Milan Milinković

Personal information
- Full name: Milan Milinković
- Date of birth: 4 May 1992 (age 34)
- Place of birth: Arilje, FR Yugoslavia
- Height: 1.82 m (5 ft 11+1⁄2 in)
- Position: Right-back

Youth career
- Budućnost Arilje
- Partizan
- Obilić

Senior career*
- Years: Team / Apps / (Gls)
- 2010–2012: Javor Ivanjica / 39 / (0)
- 2013–2015: Jagodina / 67 / (0)
- 2016: Vojvodina / 1 / (0)
- 2016–2017: Radnik Surdulica / 15 / (0)

International career
- 2013: Serbia U-21 / 1 / (0)

= Milan Milinković =

Serbian footballer

Milan Milinković (Serbian Cyrillic: Милан Милинковић; born 4 May 1992) is a former Serbian football defender.

==Club career==

Speedy right-back began in local club Budućnost Arilje, but was observed by Partizan scouts, and continued his football education in black-white jersey.
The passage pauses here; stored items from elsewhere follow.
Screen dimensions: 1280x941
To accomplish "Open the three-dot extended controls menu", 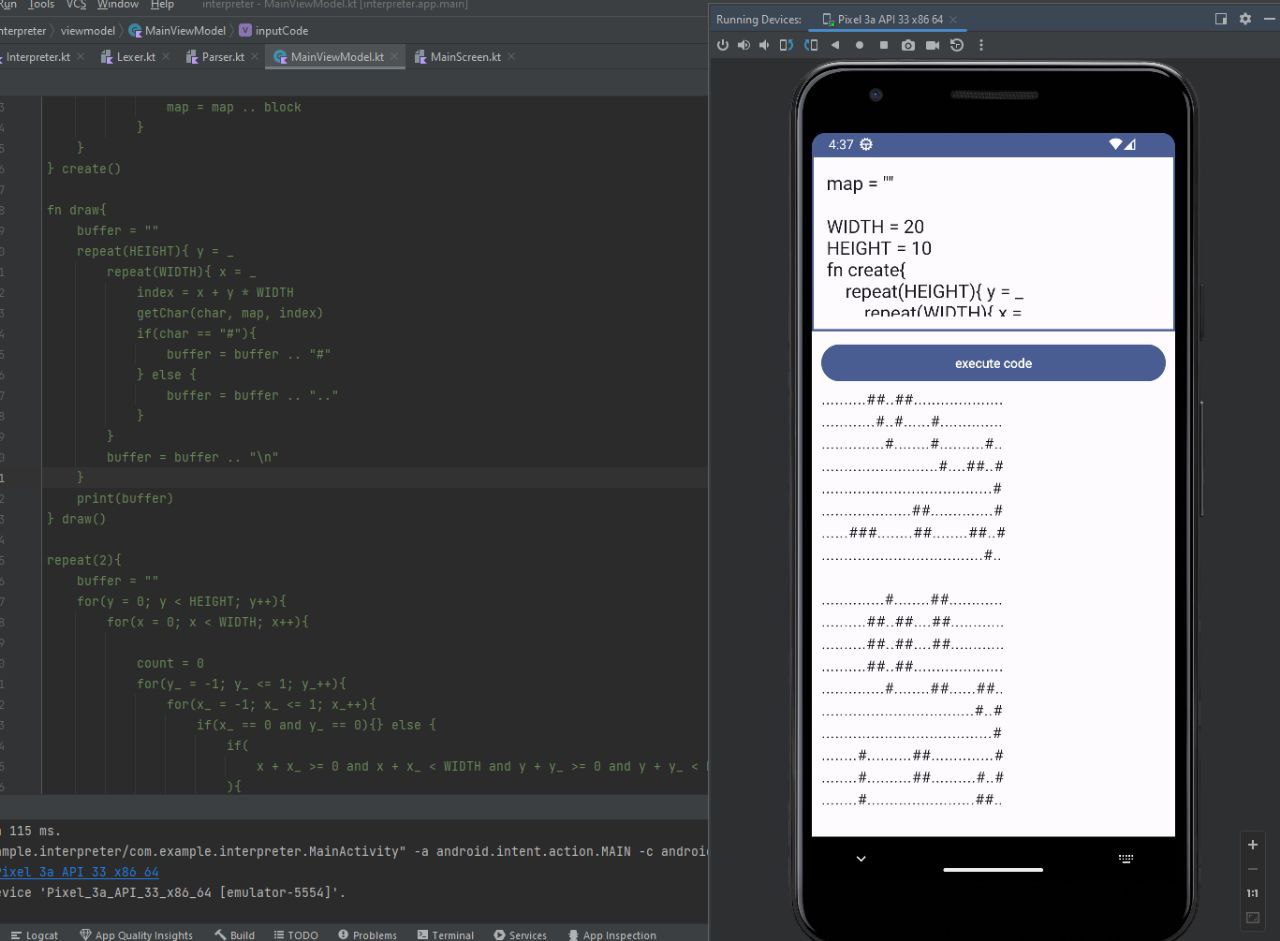I will tap(981, 45).
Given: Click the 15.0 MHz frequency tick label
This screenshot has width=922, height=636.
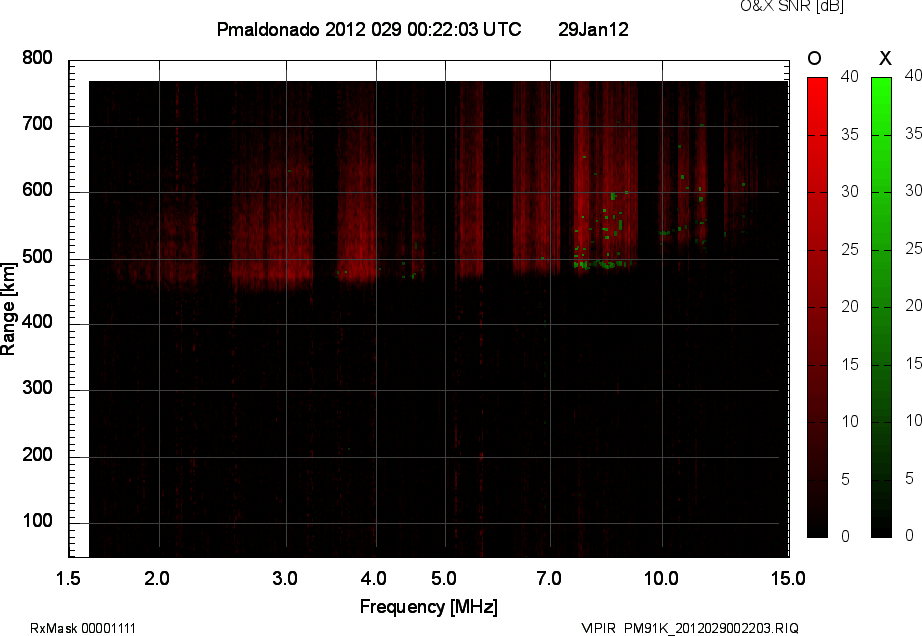Looking at the screenshot, I should [788, 578].
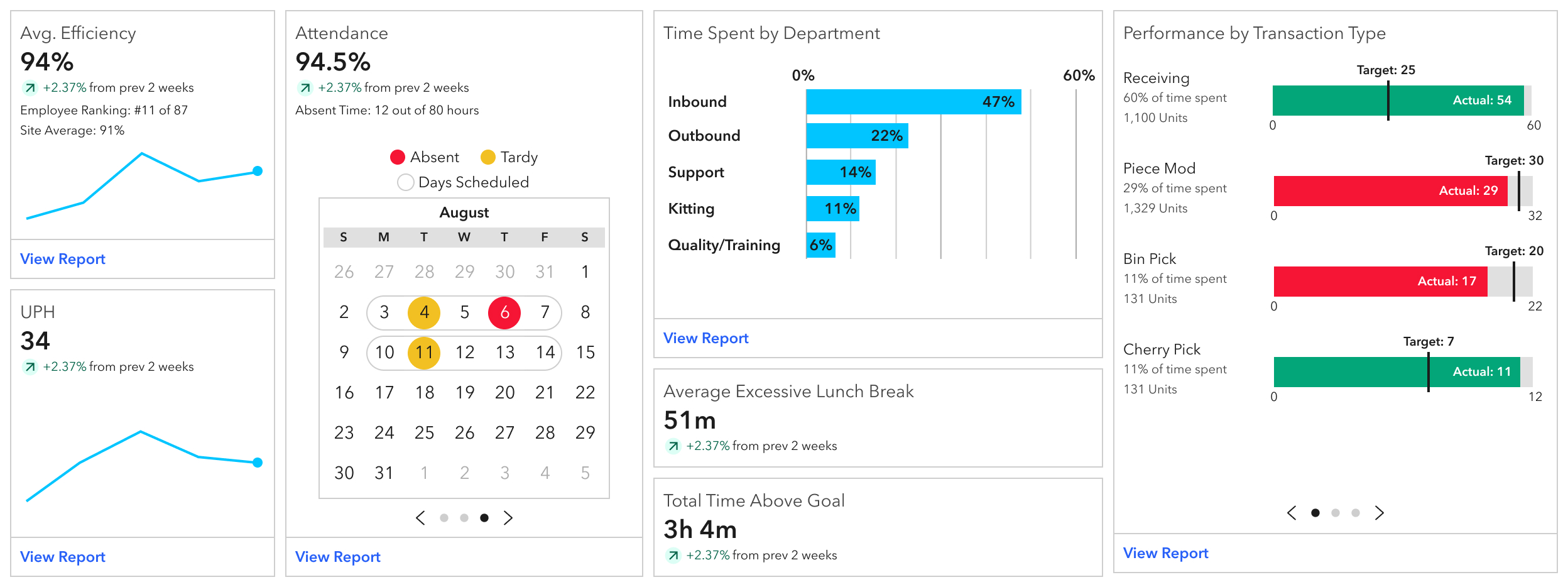Screen dimensions: 1568x587
Task: Toggle the Absent legend marker
Action: tap(398, 157)
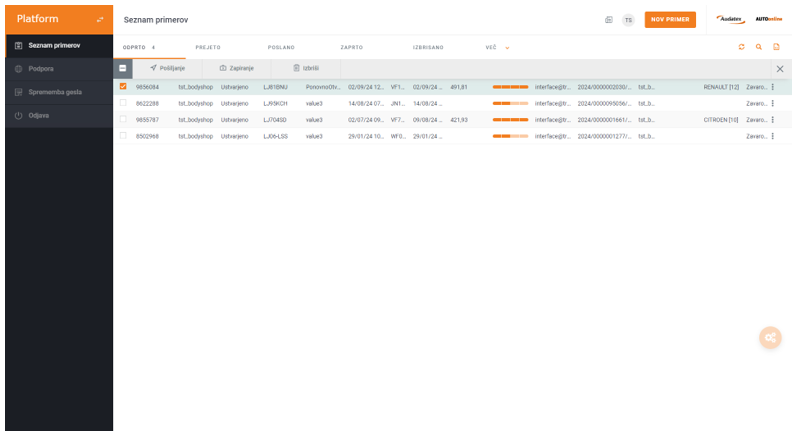
Task: Switch to the PREJETO tab
Action: (x=208, y=47)
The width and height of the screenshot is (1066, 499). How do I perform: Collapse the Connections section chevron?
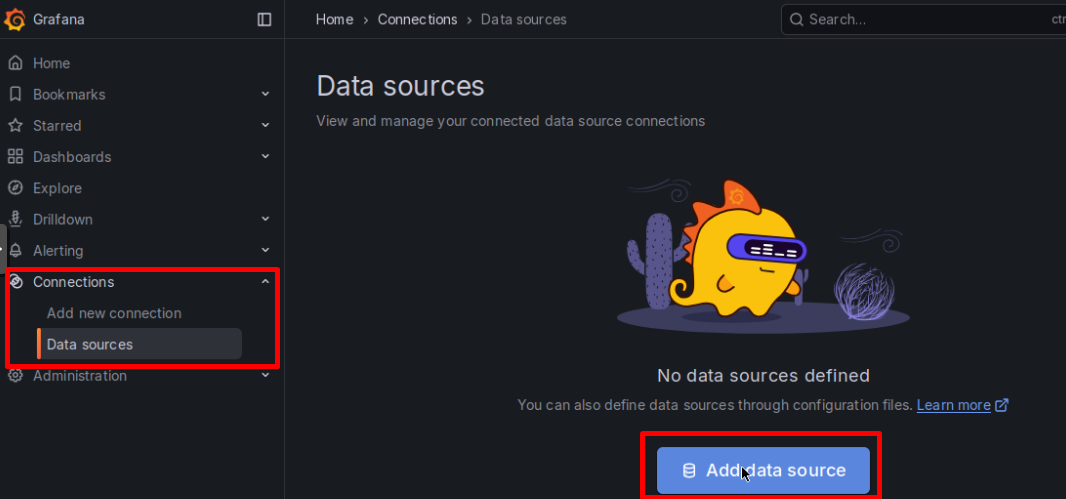(265, 282)
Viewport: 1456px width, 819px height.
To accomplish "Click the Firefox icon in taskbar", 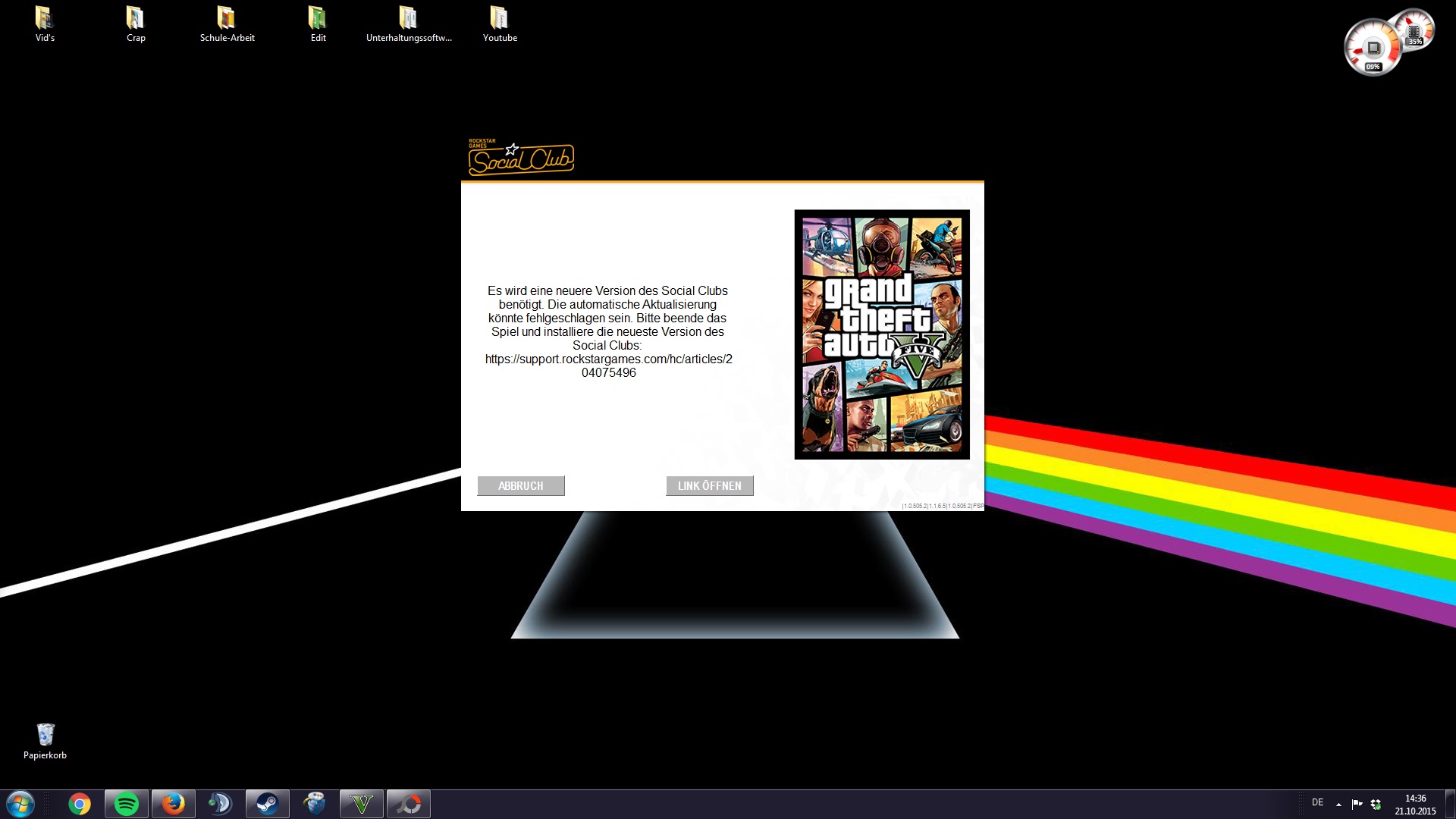I will coord(172,803).
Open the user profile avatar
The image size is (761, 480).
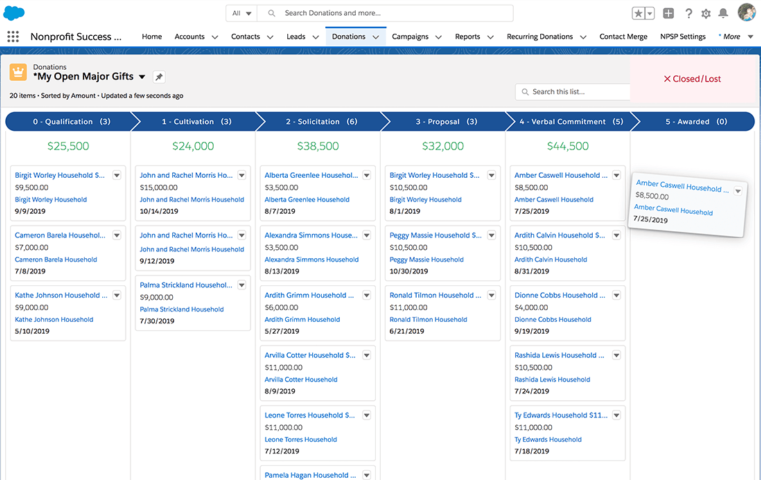(x=746, y=13)
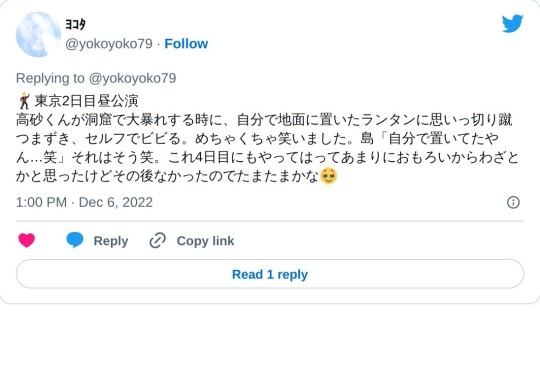Expand the thread with Read 1 reply

tap(270, 274)
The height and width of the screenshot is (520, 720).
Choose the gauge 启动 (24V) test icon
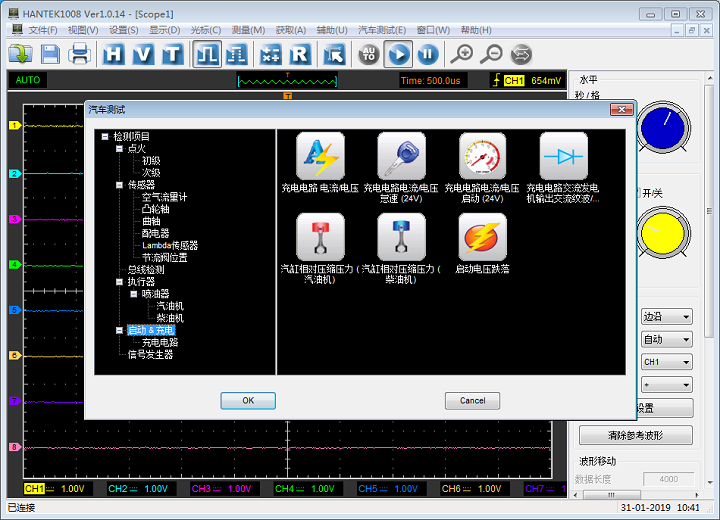pyautogui.click(x=482, y=157)
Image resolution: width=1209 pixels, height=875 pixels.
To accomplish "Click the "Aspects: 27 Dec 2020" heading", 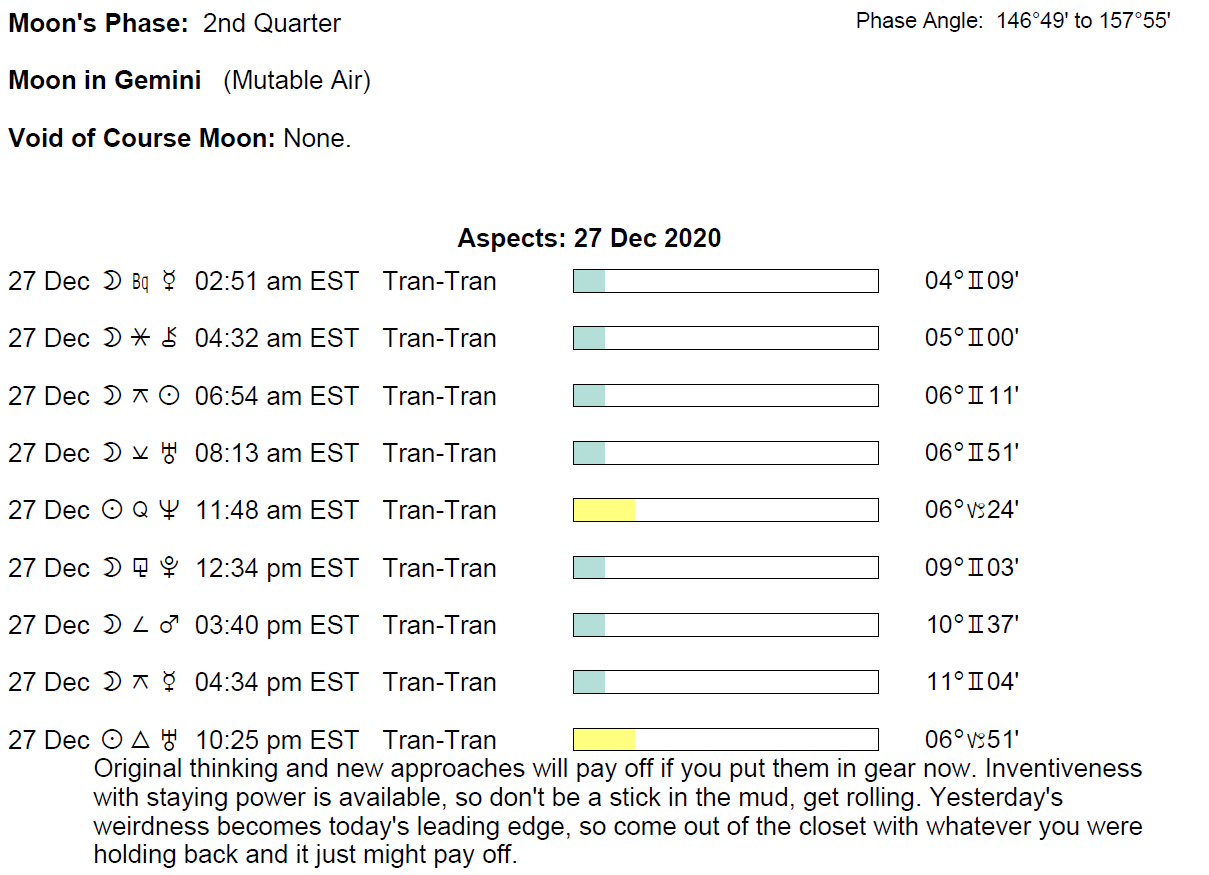I will [x=589, y=239].

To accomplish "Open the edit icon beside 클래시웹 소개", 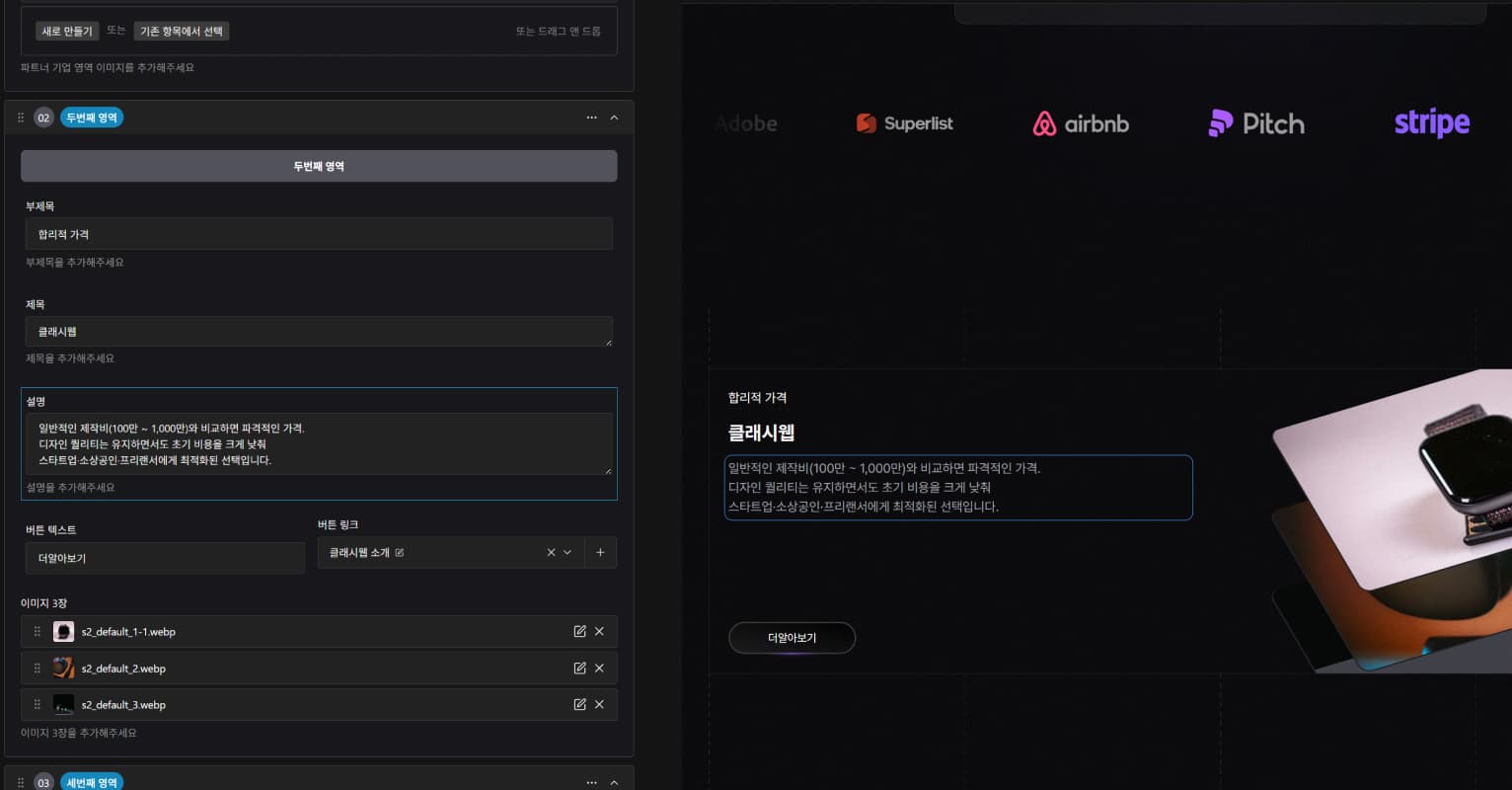I will point(400,553).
As a youngster he played for Obilić, too. He started his professional career in Javor Ivanjica and after 3 season, he moved to Jagodina.

==Statistics==

| Club | Season | League |  | Cup |  | Europe |  | Other |  | Total |  |
| Apps | Goals | Apps | Goals | Apps | Goals | Apps | Goals | Apps | Goals |
| Javor Ivanjica | 2009–10 | 1 | 0 | 0 | 0 | 0 | 0 | 0 | 0 | 1 | 0 |
| 2010–11 | 14 | 0 | 0 | 0 | 0 | 0 | 0 | 0 | 14 | 0 |
| 2011–12 | 18 | 0 | 2 | 0 | 0 | 0 | 0 | 0 | 20 | 0 |
| 2012–13 | 6 | 0 | 3 | 0 | 0 | 0 | 0 | 0 | 9 | 0 |
| Total | 39 | 0 | 5 | 0 | 0 | 0 | 0 | 0 | 44 | 0 |
| Jagodina | 2012–13 | 4 | 0 | 0 | 0 | 0 | 0 | 0 | 0 | 4 | 0 |
| 2013–14 | 22 | 0 | 6 | 0 | 0 | 0 | 0 | 0 | 28 | 0 |
| 2014–15 | 24 | 0 | 3 | 0 | 2 | 0 | 0 | 0 | 29 | 0 |
| 2015–16 | 17 | 0 | 1 | 0 | 0 | 0 | 0 | 0 | 18 | 0 |
| Total | 67 | 0 | 10 | 0 | 2 | 0 | 0 | 0 | 79 | 0 |
| Vojvodina | 2015–16 | 1 | 0 | 0 | 0 | 0 | 0 | 0 | 0 | 1 | 0 |
| Total | 1 | 0 | 0 | 0 | 0 | 0 | 0 | 0 | 1 | 0 |
| Radnik Surdulica | 2016–17 | 15 | 0 | 0 | 0 | 0 | 0 | 0 | 0 | 15 | 0 |
| Total | 15 | 0 | 0 | 0 | 0 | 0 | 0 | 0 | 15 | 0 |
| Career total |  | 122 | 0 | 15 | 0 | 2 | 0 | 0 | 0 | 139 | 0 |

==International career==

He played for Serbian youth team (U21) in the regional league game against the national team of Montenegro.